FETA: Towards Specializing Foundation Models for Expert Task Applications
Amit Alfassy, Assaf Arbelle, Oshri Halimi, Sivan Harary, Roei Herzig, Eli Schwartz, Rameswar Panda, Michele Dolfi, Christoph Auer, Kate Saenko, PeterW. J. Staar, Rogerio Feris, Leonid Karlinsky
TL;DR
FETA introduces a first-of-its-kind benchmark and automatic annotation pipeline for evaluating foundation models on expert document understanding tasks, focusing on text-to-image and image-to-text retrieval in car manuals and IKEA catalogs. It adapts CLIP with multiple-instance learning (MIL-CLIP) and MIL-NCE losses to handle many text candidates per image, and demonstrates that standard CLIP struggles on expert-domain data while MIL-based finetuning, especially with LoRA adapters, yields substantial gains. The dataset, consisting of ~56K images and ~89K texts from 349 car-manuals and 26 IKEA catalogs, is designed to be easily extensible to other expert domains, with manual annotations validating automatic metrics.

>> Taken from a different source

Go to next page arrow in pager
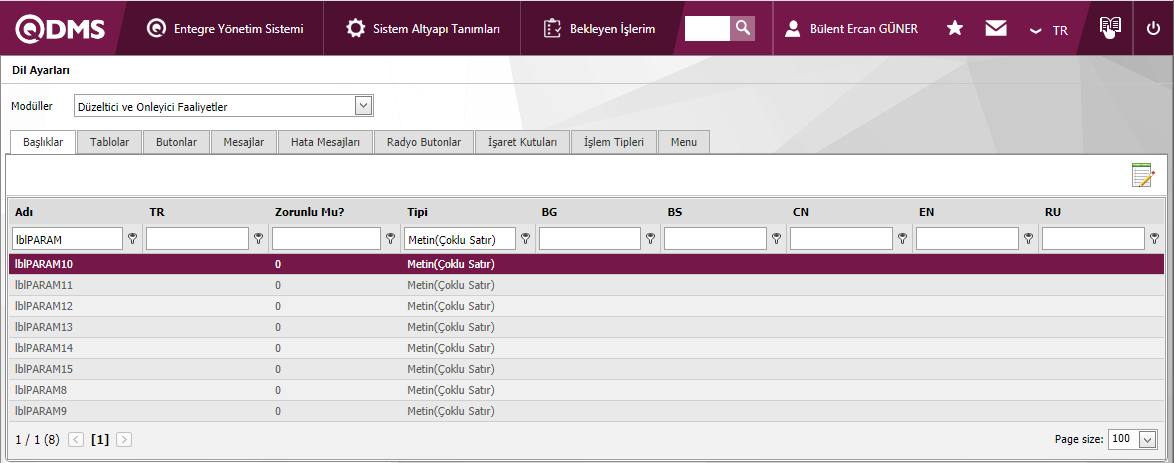The width and height of the screenshot is (1174, 463). 124,439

Overall, the work provides practical guidance on fine-tuning FMs for expert tasks and establishes a scalable framework for expanding FM capabilities beyond common-object benchmarks.
Abstract
Foundation Models (FMs) have demonstrated unprecedented capabilities including zero-shot learning, high fidelity data synthesis, and out of domain generalization. However, as we show in this paper, FMs still have poor out-of-the-box performance on expert tasks (e.g. retrieval of car manuals technical illustrations from language queries), data for which is either unseen or belonging to a long-tail part of the data distribution of the huge datasets used for FM pre-training. This underlines the necessity to explicitly evaluate and finetune FMs on such expert tasks, arguably ones that appear the most in practical real-world applications. In this paper, we propose a first of its kind FETA benchmark built around the task of teaching FMs to understand technical documentation, via learning to match their graphical illustrations to corresponding language descriptions. Our FETA benchmark focuses on text-to-image and image-to-text retrieval in public car manuals and sales catalogue brochures. FETA is equipped with a procedure for completely automatic annotation extraction (code would be released upon acceptance), allowing easy extension of FETA to more documentation types and application domains in the future. Our automatic annotation leads to an automated performance metric shown to be consistent with metrics computed on human-curated annotations (also released). We provide multiple baselines and analysis of popular FMs on FETA leading to several interesting findings that we believe would be very valuable to the FM community, paving the way towards real-world application of FMs for practical expert tasks currently 'overlooked' by standard benchmarks focusing on common objects.